ARTICLE.
This article originally appeared in the Calgary Herald May 30,2016

The way Albertans have come together in response to the terrible events in Fort McMurray shows what we’re capable of when we put aside our differences and work together.

We believe that we need to summon a similar spirit to address the interconnected issues of climate change, energy security, social equity and sustainable economic development. Our future prosperity depends on it.

We recognize that the world needs to find a way to provide energy for its citizens and economies while simultaneously pursuing efforts to limit the global average temperature increase to less than 2C above pre-industrial levels, as per the Paris COP21 Agreement. We also recognize that there is unprecedented global agreement with commitment to transitioning the global economy such that we can achieve this target.

Alberta faces big challenges and new opportunities at a time when the forces shaping the global energy system are evolving rapidly and affecting our province deeply.

As energy consumers living in a cold climate and geographically distant from other trading partners, Albertans use significant amounts of energy to live and do business. As an energy provider whose economic vitality is highly tied to the global energy economy, we face a new set of competitive factors.

We cannot expect that prosperity today lies in the same path that it did in the past. Neither can we abandon the resources and assets that have made our province prosperous until now.

Our prosperity challenge lies in developing and leveraging our resources and assets in a way that helps build the energy system that the future requires of us. This means simultaneously developing low/no-carbon energy opportunities while reducing the footprint of the higher-carbon energy products that are currently the backbone of our economy. Alberta can lead the world by showing how this can be done.

There is a long history of innovation in Alberta to build from. The capabilities and know-how Albertans have developed as a global energy leader can serve as a platform for the innovation required to address our current challenge. Doing so will create new opportunities to renew our economic vitality and to diversify the sources of our shared prosperity.

TASKS.
[1] Reproduce the passage of the Alberta energy article that opens with the words containing "We recognize that" and closes with "achieve this target.".
[2] What limit on the global average temperature increase does the Alberta energy article cite from the Paris COP21 Agreement?
[3] Extend the Alberta energy article with the passage that would follow its last sentence.

STORED ROWS.
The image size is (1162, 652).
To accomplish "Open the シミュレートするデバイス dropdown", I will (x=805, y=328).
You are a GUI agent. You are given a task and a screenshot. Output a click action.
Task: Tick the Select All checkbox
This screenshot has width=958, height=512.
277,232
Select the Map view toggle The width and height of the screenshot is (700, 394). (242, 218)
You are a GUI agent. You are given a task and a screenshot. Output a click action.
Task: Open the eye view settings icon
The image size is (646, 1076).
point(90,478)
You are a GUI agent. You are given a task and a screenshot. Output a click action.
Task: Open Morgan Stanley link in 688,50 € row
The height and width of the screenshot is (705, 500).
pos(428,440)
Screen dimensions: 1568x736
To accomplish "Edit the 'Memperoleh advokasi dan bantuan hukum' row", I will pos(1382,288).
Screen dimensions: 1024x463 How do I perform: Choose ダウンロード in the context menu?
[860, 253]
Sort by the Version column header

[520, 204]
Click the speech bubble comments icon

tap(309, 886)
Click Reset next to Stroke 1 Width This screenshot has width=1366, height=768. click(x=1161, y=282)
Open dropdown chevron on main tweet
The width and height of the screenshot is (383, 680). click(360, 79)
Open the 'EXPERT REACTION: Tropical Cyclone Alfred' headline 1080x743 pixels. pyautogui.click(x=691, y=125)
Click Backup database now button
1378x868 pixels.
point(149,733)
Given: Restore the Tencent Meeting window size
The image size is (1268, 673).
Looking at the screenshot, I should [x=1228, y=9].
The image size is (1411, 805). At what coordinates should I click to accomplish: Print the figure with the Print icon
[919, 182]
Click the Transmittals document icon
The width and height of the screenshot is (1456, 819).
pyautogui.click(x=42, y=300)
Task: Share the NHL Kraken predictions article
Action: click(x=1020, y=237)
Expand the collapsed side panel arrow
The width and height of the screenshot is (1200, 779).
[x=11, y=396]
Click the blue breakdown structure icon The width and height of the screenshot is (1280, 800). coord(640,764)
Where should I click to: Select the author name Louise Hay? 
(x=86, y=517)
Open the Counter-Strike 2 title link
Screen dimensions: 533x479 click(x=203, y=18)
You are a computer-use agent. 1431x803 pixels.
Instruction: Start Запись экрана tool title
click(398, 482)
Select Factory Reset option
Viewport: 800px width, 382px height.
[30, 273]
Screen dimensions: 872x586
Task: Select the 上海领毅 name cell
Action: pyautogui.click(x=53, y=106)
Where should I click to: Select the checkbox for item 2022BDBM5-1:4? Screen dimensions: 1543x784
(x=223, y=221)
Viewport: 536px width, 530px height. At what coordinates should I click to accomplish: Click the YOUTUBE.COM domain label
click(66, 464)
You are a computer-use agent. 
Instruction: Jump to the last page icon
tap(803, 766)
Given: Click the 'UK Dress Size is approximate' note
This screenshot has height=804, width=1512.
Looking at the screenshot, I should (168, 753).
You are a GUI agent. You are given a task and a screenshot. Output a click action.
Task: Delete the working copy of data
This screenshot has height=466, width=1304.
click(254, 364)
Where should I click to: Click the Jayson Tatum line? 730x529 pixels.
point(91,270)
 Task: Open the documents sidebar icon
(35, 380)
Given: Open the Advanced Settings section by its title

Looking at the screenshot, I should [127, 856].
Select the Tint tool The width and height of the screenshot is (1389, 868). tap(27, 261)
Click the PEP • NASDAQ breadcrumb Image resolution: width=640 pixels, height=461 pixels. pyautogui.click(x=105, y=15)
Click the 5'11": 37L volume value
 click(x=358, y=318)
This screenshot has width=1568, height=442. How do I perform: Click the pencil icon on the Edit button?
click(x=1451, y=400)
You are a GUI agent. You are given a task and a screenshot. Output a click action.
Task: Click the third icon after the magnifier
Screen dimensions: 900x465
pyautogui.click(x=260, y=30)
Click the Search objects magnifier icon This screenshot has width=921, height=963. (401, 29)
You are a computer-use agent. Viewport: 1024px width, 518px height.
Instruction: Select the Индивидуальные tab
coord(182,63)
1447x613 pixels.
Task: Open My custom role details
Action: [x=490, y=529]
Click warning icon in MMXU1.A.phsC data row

ANSWERS TO THE TASKS.
[1]
We recognize that the world needs to find a way to provide energy for its citizens and economies while simultaneously pursuing efforts to limit the global average temperature increase to less than 2C above pre-industrial levels, as per the Paris COP21 Agreement. We also recognize that there is unprecedented global agreement with commitment to transitioning the global economy such that we can achieve this target.

[2] Less than 2C above pre-industrial levels.

[3]
Climate leadership is not just the role of government. We all have a responsibility to play a part, and we’ll be better if we act together. The Energy Futures Lab shows that people from diverse backgrounds, interests and political loyalties can work together on these important issues.


We’re better together, Alberta.


Chad Park, director, Energy Futures Lab, and Energy Futures Lab Fellows:


Sean Collins, co-founder, Student Energy


Sandy Martin, vice-president strategy and commercial development, Suncor Energy


Ryan Robb, regional manager, aboriginal and government affairs, Opus Stewart Weir


Michael Quinn, associate vice-president, research, scholarship and community engagement, Mount Royal University


Megan Zimmerman, business development manager, technology and renewable energy, Calgary Economic Development


Meera Nathwani-Crowe, manager, environmental performance improvement, Shell Canada


Mary Ann Kenney, Manager, CSR and Sustainability, Enbridge


Mark Brostrom, director, city environmental strategies, City of Edmonton


Luciano Dalla-Longa, vice-president finance, Purefield Upgrading Canada Inc.


Lorelei Hanson, associate professor, environmental studies, Athabasca University


Lliam Hildebrand, executive director, Iron and Earth


Kyle Kasawski, managing director, SOLARMAX Power


Kipp Horton, President and CEO, WindRiver Power Corp.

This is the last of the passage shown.